AS the first speed dial entry at Bernard Madoff's investment firm, longtime money manager and close friend Stanley Chais must have known about the disgraced financier's multibillion-dollar Ponzi scheme, a complaint filed in a United States Bankruptcy Court claims.

But Chais has insisted he was a victim of Madoff. The swindle, he said, wiped out the Chais Family Foundation, which made millions of dollars in annual contributions to various Jewish charges.

In a complaint filed on Friday in a Manhattan court, court-appointed trustee Irving Picard alleged that Chais should be forced to forfeit the more than US$1 billion he earned to help pay claims from thousands of burned investors.

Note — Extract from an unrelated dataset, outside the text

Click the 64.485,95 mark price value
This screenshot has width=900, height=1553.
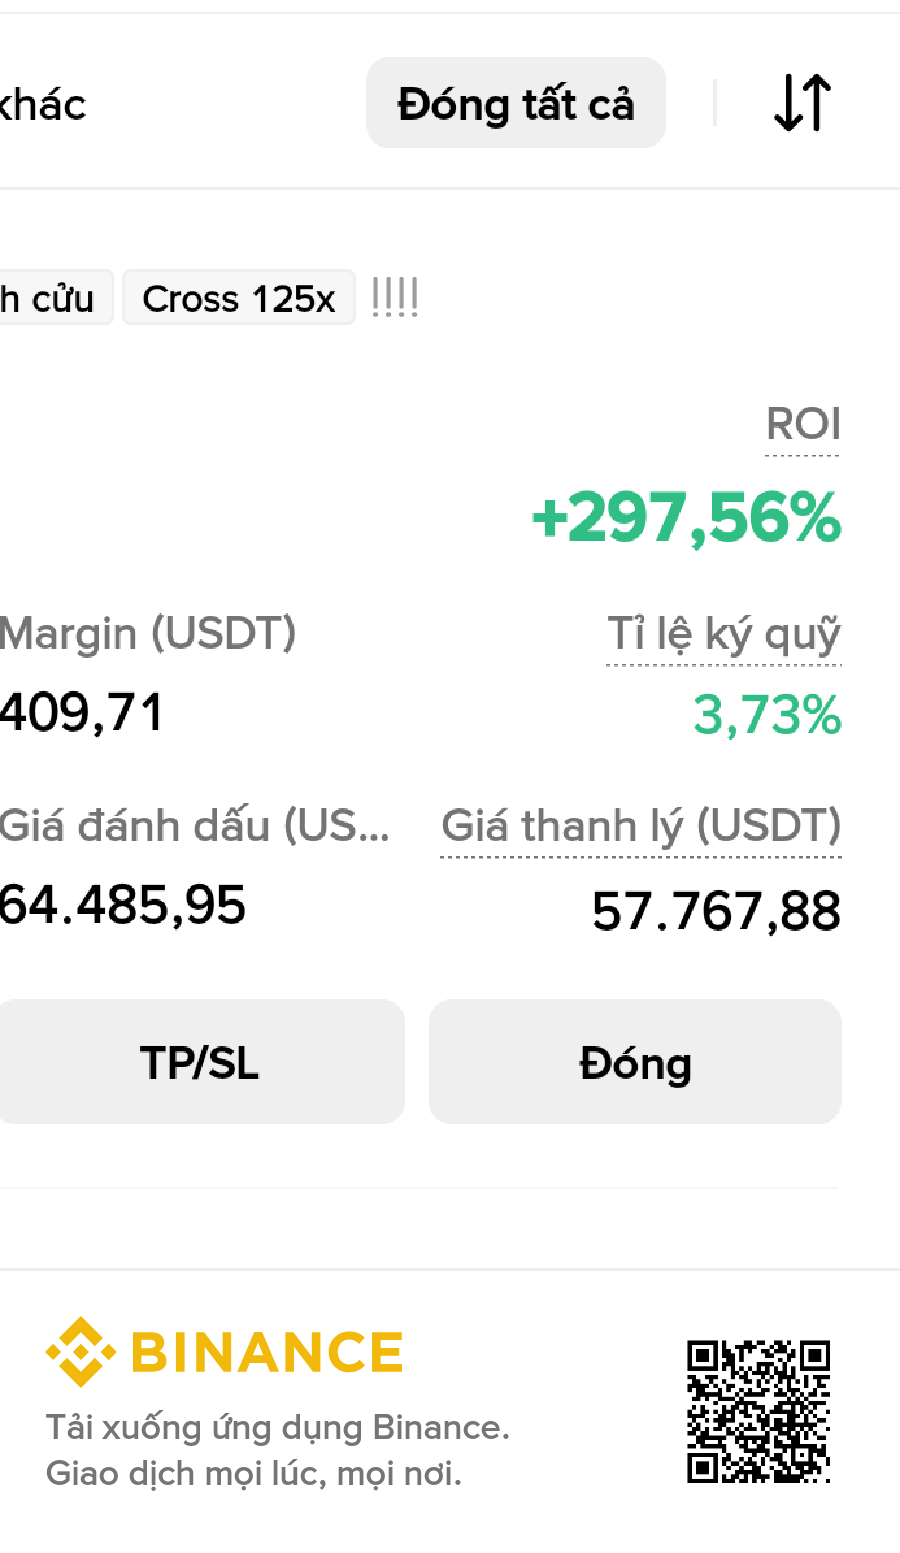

The complaint alleges that his family's accounts earned wildly inflated returns - between 40 percent and 300 percent - since 1995 through Madoff. The trustee says that the money was never actually invested in the market and that the returns came from the pockets of more recent investors.

A lawyer for Chais said on Friday that he hadn't seen the complaint. He reiterated the claim the Chais family had been burned by Madoff, too.

"To the extent that the Trustee has alleged that Mr Chais and his family received any kind of preferential or beneficial treatment from Madoff, it is important to understand that Mr Chais and his family have suffered astounding and ruinous losses from the Madoff scheme," the attorney, Eugene Licker, said in a statement.

Madoff, 70, pleaded guilty in March to charges that his secretive investment advisory operation was a multibillion-dollar fraud. The former Nasdaq chairman faces up to 150 years in prison.

Accounts managed by Chais got "unrealistically high and consistent annual returns of between 20 and 24 percent," the complaint said.